Reportedly, he thought The Blood Beast Terror (1968) to be the worst film in which he participated.[citation needed] A shade under 6' tall, a mane of increasingly iron-grey hair and wiry, his unemotional, meticulous delivery gave him an energetic onscreen presence, and he often performed his own stunts. Cushing was often cast opposite the 6'5" actor Christopher Lee, with whom he became best friends.

"People look at me as if I were some sort of monster, but I can't think why. In my macabre pictures, I have either been a monster-maker or a monster-destroyer, but never a monster. Actually, I'm a gentle fellow. Never harmed a fly. I love animals, and when I'm in the country I'm a keen bird-watcher," he said in an interview published in ABC Film Review in November 1964.[citation needed]


In the mid-1960s, he played the eccentric Dr. Who in two movies (Dr. Who and the Daleks and Daleks ?- Invasion Earth 2150 AD) based on the television series Doctor Who. He made a conscious decision to play the part as a lovable, avuncular figure, as a conscious effort to escape from his perceived image as a "horror" actor. "I do get terribly tired with the neighbourhood kids telling me 'My mum says she wouldn't want to meet you in a dark alley'." he said in an interview in 1966. He also appeared in the cult series The Avengers and then again in its successor, The New Avengers. In 1986 he played the role of Colonel William Raymond in 'Biggles'. In Space: 1999 he appeared as a Prospero-like character called Raan.

He was one of many stars to guest on The Morecambe and Wise Show ?- the standing joke in his case being the idea that he was never paid for his appearance. He would appear, week after week, wearily asking hosts Eric and Ernie "Have you got my five pounds yet?" (A ludicrously low price for an artists fee, even in the 1970s). Delightfully, when Cushing was the subject of This Is Your Life in 1989, one of the guests was Ernie Wise ... who promptly presented him with a five pound note, but then, with typical dexterity, extorted it back from him. Peter was absolutely delighted with this, and cried: "All these years and I still haven't got my fiver!"

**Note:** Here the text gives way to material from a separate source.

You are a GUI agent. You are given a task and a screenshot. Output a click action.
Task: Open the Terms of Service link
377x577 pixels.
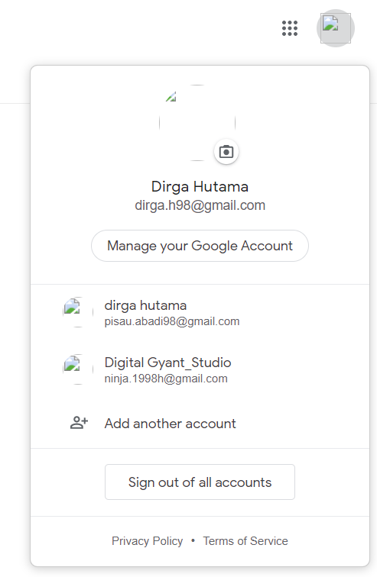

Cushing played Sherlock Holmes many times, starting with Hammer's The Hound of the Baskervilles (1959), the first colour Holmes film. Cushing, whose features resembled those of classic Holmes portrayer Basil Rathbone, seemed a natural for the part. He followed this up with a performance in 16 episodes of the BBC series Sir Arthur Conan Doyle's Sherlock Holmes (1968), of which only six episodes survive. Finally, Cushing played the detective in old age, in The Masks of Death (1984) for Channel 4.


Death of his wife

In 1971, Cushing withdrew from the film Blood from the Mummy's Tomb when his wife died (Hammer stalwart Andrew Keir inherited the role). He and actress Helen Beck had been married since 1943. The following year, he was quoted in the Radio Times as saying "Since Helen passed on I can't find anything; the heart, quite simply, has gone out of everything. Time is interminable, the loneliness is almost unbearable and the only thing that keeps me going is the knowledge that my dear Helen and I will be united again some day. To join Helen is my only ambition. You have my permission to publish that... really, you know dear boy, it's all just killing time. Please say that."[citation needed]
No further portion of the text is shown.